On seeing his teammate’s resilience and hearing all the news, Lachlan Morton wanted to do something, “the one thing I know how to do”, which was to embark on a mammoth bike ride to the Ukrainian border, in the process mobilising the bike-riding community. Morton completed the 1,063 km ride in March, raising over $200,000 for the Ukraine Crisis Relief Fund – the total is now approaching $300,000.

Now, with the 2022 season wrapped up, Padun and Morton are making the trip to Poland to help a group of displaced Ukrainian junior cyclists who were forced to flee across the border when the Russian invasion began.

Lachlan Morton met the kids this spring after finishing his One Ride Away challenge.

It’s almost a case of history repeating itself for Padun, only this time he’s on the other side of the story. When he was 17, Padun fled his home in the southeastern Ukrainian city of Donetsk under similar circumstances, leaving without his parents (who now live in America). He was given a home of sorts at a cycling academy in Kyiv, not to mention the support he needed to pursue his dreams. 

“I just always had the dream to be a pro cyclist,” said Padun, who started racing his bike when he was 11. “I would be at training camps back in Ukraine and would just know that I wanted to be a pro cyclist, that I was working for that.”

Cycling gave a young Padun structure and direction, and he soon moved to Lombardy in Italy where he was looked after by the U23 team that launched his career.

“There were a lot of people there who really liked to help me,” said Padun. “I am very thankful to them. In the two years I was there, I always felt comfortable, and I didn’t lack anything. Everything was in place. I had a salary, which for that period was a really good salary. I had my tickets to fly to Ukraine two or three times per year when I wanted to, and I always had help with documents. This is just the basic stuff, but I always had support. Even now when I do a good result, I will get a call from them or a message, and this is five years later. It felt like more than just a team. It was a step to the WorldTour, but it was a really nice time.
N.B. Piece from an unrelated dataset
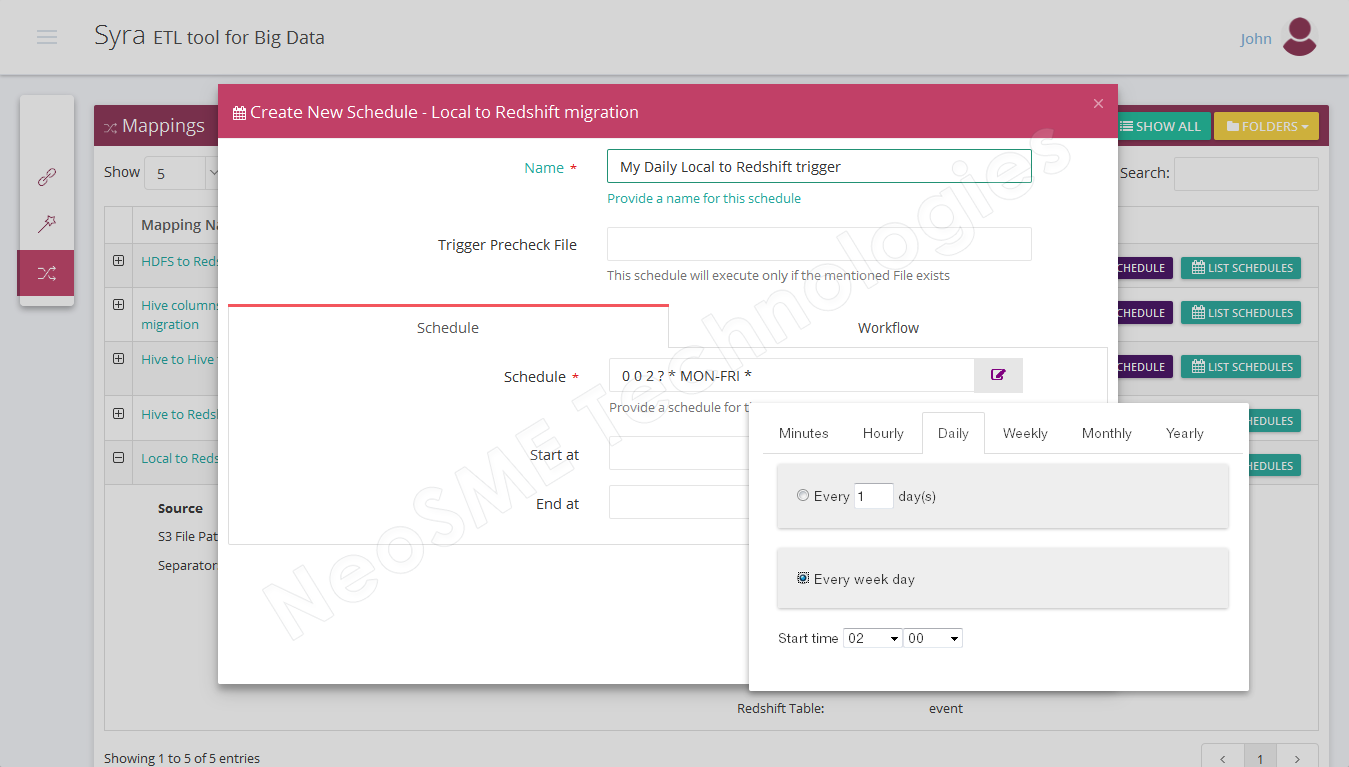
Task: Click the Trigger Precheck File input
Action: click(x=819, y=244)
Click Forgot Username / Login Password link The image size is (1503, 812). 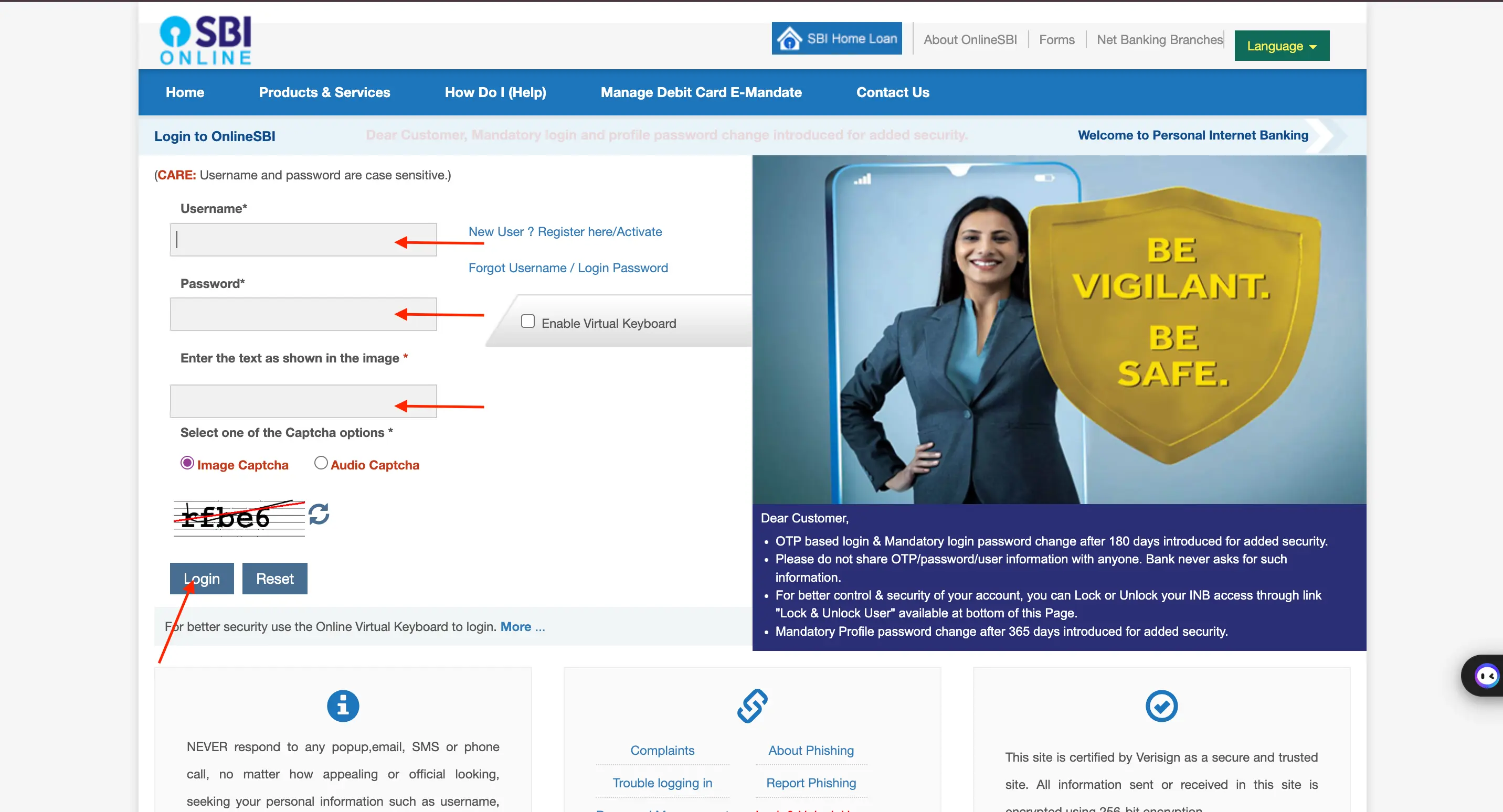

I remember my time spent with them really well.”

Less than ten years after fleeing his home, and five years deep into a WorldTour career, Padun is now doing for others what others did for him, and laying down something good – if incredibly tough – as the conclusion to a tricky year for the Ukrainian rider.

With the backing of Cannondale, Padun and Morton head to Poland to give 13 young riders new kit and bikes of their own, providing the same launchpad as Padun himself received from his coach when he was a child.